Rewrite every line of the items, starting at the line that has "Select 按适应症浏览 (40) view" and continuing through the final line, and shift each coordinate in the answers up by 127. Leave all other numbers unchanged.

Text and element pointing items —
= = = =

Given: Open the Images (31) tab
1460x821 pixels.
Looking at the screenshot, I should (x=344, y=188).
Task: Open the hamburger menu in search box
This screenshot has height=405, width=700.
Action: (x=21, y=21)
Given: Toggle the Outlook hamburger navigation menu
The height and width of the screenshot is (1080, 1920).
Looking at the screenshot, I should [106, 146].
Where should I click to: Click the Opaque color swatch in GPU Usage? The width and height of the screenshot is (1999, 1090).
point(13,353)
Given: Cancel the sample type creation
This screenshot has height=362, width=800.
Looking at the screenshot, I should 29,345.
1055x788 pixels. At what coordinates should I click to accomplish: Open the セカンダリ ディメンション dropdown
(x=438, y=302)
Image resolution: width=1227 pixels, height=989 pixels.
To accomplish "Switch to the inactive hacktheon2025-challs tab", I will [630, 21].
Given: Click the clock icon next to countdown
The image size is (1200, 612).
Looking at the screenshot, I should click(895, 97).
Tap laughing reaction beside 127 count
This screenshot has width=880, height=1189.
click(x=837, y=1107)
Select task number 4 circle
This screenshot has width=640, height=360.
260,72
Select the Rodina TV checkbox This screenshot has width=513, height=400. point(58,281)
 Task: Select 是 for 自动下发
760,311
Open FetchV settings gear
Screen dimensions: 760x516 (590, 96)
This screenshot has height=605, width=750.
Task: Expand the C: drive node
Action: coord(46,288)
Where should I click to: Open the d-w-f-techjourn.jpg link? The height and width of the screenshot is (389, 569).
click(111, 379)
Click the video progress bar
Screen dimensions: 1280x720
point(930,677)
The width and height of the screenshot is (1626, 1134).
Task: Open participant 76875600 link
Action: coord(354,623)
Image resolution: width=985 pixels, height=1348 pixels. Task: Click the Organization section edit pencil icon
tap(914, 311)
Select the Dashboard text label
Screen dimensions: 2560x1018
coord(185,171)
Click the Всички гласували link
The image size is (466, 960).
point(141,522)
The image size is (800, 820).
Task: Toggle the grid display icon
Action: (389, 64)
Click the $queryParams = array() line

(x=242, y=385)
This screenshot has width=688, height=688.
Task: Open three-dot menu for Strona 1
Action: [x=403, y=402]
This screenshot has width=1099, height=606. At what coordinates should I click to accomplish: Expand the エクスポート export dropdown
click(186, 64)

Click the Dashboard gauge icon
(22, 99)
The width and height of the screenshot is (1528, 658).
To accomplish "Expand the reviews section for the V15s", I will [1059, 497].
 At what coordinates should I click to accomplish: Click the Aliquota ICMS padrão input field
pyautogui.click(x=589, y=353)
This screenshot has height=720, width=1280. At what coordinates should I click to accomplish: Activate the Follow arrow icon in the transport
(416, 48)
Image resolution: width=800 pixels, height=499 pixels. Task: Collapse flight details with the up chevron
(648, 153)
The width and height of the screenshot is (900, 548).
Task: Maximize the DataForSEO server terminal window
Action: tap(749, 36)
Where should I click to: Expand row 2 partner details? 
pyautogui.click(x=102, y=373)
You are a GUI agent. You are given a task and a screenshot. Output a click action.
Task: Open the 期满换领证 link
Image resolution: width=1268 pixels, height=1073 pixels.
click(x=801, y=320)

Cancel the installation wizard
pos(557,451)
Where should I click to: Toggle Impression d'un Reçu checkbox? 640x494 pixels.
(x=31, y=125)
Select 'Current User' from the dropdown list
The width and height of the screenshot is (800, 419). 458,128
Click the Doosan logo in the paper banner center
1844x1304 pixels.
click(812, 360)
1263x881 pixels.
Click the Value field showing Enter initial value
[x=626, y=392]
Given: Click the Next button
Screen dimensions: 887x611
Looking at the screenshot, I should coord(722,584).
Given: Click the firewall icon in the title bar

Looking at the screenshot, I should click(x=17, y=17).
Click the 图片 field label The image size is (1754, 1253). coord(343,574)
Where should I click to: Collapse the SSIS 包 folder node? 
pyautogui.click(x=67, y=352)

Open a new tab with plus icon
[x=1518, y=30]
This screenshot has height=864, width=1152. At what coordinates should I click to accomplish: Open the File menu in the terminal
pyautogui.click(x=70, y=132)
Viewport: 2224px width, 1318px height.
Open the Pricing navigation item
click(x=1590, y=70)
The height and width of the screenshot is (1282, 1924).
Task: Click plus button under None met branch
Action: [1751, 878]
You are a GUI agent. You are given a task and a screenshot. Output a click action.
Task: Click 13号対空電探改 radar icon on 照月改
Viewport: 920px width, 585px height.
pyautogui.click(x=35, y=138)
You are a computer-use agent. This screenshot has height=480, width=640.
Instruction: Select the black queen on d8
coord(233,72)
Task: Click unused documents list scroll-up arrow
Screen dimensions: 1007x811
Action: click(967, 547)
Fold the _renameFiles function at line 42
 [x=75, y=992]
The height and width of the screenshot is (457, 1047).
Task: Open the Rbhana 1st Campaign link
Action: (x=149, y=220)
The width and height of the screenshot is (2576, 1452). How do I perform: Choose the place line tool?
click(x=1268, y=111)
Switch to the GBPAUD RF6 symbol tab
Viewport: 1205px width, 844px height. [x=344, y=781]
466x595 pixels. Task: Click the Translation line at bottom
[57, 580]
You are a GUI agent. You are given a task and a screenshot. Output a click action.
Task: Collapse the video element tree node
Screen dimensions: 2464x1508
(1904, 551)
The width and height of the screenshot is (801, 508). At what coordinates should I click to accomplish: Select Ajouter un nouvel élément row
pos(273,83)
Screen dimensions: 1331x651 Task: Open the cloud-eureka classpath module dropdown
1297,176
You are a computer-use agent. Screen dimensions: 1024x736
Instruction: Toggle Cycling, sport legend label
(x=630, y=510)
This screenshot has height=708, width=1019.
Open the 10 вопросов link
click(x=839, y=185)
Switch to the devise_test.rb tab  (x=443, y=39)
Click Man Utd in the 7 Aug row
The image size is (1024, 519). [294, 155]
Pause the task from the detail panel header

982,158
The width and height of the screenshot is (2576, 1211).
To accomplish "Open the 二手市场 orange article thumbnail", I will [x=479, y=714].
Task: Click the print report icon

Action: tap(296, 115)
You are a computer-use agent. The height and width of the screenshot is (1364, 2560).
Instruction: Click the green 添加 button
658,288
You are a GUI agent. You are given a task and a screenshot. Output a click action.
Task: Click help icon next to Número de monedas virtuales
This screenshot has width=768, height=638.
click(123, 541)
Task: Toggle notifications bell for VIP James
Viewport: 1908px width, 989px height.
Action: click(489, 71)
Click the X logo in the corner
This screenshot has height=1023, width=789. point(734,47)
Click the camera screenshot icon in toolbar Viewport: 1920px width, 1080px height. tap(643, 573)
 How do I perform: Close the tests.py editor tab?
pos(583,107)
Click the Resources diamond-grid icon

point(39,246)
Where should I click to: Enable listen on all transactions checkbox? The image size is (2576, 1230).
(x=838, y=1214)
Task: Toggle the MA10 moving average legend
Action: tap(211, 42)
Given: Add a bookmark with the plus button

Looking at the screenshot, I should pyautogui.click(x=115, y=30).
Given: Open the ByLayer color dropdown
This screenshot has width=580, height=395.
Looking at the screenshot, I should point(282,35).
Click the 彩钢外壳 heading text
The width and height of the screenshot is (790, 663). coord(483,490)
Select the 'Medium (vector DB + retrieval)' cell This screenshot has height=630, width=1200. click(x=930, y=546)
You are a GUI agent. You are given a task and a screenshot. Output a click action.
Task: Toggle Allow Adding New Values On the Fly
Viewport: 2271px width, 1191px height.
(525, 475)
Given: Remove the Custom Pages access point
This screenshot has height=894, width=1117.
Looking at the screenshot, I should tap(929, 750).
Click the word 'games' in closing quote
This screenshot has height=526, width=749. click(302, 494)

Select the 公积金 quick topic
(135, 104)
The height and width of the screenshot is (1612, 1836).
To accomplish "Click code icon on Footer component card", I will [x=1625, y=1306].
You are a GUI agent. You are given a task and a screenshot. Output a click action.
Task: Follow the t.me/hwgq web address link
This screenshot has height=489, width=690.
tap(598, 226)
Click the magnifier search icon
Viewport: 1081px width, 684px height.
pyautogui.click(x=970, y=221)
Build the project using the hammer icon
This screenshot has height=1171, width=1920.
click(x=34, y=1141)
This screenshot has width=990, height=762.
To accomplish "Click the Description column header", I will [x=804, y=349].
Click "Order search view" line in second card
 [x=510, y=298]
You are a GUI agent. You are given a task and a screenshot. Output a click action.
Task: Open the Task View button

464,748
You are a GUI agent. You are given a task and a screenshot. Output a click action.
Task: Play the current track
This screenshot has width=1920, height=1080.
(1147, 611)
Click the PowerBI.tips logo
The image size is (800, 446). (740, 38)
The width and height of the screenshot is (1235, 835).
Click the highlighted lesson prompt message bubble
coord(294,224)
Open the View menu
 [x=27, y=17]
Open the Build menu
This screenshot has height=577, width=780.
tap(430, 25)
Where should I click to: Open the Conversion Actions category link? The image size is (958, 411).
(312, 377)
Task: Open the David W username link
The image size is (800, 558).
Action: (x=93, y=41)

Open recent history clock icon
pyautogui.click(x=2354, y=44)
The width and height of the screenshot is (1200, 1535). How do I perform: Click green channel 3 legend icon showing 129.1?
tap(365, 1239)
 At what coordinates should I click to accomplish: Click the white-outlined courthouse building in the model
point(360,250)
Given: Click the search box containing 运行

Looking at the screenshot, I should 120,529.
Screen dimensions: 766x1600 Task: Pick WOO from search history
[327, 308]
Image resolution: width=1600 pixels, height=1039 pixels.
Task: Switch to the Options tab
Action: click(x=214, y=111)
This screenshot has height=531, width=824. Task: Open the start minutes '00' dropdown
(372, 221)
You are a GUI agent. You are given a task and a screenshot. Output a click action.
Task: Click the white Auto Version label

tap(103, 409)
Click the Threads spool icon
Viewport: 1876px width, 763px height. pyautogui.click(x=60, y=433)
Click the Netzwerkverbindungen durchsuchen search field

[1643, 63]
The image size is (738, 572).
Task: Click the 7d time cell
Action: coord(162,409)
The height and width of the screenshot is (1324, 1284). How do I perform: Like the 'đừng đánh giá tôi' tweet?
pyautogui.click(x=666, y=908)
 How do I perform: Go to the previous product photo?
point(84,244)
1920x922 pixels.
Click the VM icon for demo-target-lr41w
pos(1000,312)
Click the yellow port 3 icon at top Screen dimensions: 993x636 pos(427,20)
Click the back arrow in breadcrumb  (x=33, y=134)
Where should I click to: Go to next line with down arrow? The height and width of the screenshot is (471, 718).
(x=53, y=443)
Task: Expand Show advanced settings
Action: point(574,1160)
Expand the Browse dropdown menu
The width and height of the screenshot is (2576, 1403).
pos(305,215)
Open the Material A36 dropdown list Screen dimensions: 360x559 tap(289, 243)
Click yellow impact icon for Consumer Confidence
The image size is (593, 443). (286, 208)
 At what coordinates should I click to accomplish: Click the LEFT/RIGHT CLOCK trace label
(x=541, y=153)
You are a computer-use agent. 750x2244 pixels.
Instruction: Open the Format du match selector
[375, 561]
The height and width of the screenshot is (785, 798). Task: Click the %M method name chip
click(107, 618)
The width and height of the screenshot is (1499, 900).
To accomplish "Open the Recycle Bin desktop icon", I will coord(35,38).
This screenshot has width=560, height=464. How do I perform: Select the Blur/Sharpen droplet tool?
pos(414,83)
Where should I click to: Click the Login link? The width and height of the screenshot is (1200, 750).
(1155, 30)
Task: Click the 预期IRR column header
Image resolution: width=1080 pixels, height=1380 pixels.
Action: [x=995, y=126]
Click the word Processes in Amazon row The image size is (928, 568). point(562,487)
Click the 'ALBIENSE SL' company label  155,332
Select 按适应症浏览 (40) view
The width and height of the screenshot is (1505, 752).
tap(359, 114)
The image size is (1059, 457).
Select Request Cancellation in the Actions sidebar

= = = =

Output of the exercise —
Select 按适应症浏览 (40) view
The width and height of the screenshot is (1505, 752).
tap(486, 241)
The image size is (1059, 457).
Select Request Cancellation in the Actions sidebar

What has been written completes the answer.